[Dataset items]

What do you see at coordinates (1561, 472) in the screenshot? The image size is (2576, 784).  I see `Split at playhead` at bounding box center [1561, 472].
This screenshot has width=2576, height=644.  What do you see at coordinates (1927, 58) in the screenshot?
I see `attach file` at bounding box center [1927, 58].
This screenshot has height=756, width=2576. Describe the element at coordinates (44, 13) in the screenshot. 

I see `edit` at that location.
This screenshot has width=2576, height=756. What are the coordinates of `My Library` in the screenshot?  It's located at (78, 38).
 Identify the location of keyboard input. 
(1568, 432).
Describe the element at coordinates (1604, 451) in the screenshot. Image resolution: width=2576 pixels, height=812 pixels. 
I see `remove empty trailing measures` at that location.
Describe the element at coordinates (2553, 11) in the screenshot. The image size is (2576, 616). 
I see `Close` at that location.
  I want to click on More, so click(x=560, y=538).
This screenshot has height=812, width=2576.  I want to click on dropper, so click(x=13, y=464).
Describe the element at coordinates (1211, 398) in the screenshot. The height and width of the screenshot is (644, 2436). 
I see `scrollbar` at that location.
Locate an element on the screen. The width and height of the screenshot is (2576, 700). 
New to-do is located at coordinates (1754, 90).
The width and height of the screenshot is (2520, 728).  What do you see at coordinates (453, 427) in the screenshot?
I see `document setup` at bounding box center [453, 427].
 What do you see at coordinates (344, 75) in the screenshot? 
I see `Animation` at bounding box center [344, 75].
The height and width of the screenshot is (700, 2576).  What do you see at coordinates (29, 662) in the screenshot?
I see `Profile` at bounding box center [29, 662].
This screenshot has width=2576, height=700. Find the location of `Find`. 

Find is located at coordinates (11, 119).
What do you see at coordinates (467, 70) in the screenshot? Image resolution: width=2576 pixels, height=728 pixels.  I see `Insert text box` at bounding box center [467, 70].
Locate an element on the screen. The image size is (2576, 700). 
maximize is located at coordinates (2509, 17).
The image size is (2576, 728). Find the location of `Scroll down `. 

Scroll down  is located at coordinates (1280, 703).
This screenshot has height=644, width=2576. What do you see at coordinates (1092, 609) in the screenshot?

◆ What to do:
Copy out every line of the data above verbatim.

◆ Solution for this problem:
What do you see at coordinates (1561, 472) in the screenshot? The image size is (2576, 784).  I see `Split at playhead` at bounding box center [1561, 472].
This screenshot has width=2576, height=644.  What do you see at coordinates (1927, 58) in the screenshot?
I see `attach file` at bounding box center [1927, 58].
This screenshot has height=756, width=2576. Describe the element at coordinates (44, 13) in the screenshot. 

I see `edit` at that location.
This screenshot has width=2576, height=756. What are the coordinates of `My Library` in the screenshot?  It's located at (78, 38).
 Identify the location of keyboard input. 
(1568, 432).
Describe the element at coordinates (1604, 451) in the screenshot. Image resolution: width=2576 pixels, height=812 pixels. 
I see `remove empty trailing measures` at that location.
Describe the element at coordinates (2553, 11) in the screenshot. The image size is (2576, 616). 
I see `Close` at that location.
  I want to click on More, so click(x=560, y=538).
This screenshot has height=812, width=2576.  I want to click on dropper, so click(x=13, y=464).
Describe the element at coordinates (1211, 398) in the screenshot. The height and width of the screenshot is (644, 2436). 
I see `scrollbar` at that location.
Locate an element on the screen. The width and height of the screenshot is (2576, 700). 
New to-do is located at coordinates (1754, 90).
The width and height of the screenshot is (2520, 728).  What do you see at coordinates (453, 427) in the screenshot?
I see `document setup` at bounding box center [453, 427].
 What do you see at coordinates (344, 75) in the screenshot? 
I see `Animation` at bounding box center [344, 75].
The height and width of the screenshot is (700, 2576).  What do you see at coordinates (29, 662) in the screenshot?
I see `Profile` at bounding box center [29, 662].
This screenshot has width=2576, height=700. Find the location of `Find`. 

Find is located at coordinates (11, 119).
What do you see at coordinates (467, 70) in the screenshot? Image resolution: width=2576 pixels, height=728 pixels.  I see `Insert text box` at bounding box center [467, 70].
Locate an element on the screen. The image size is (2576, 700). 
maximize is located at coordinates (2509, 17).
The image size is (2576, 728). Find the location of `Scroll down `. 

Scroll down  is located at coordinates (1280, 703).
This screenshot has height=644, width=2576. What do you see at coordinates (1092, 609) in the screenshot?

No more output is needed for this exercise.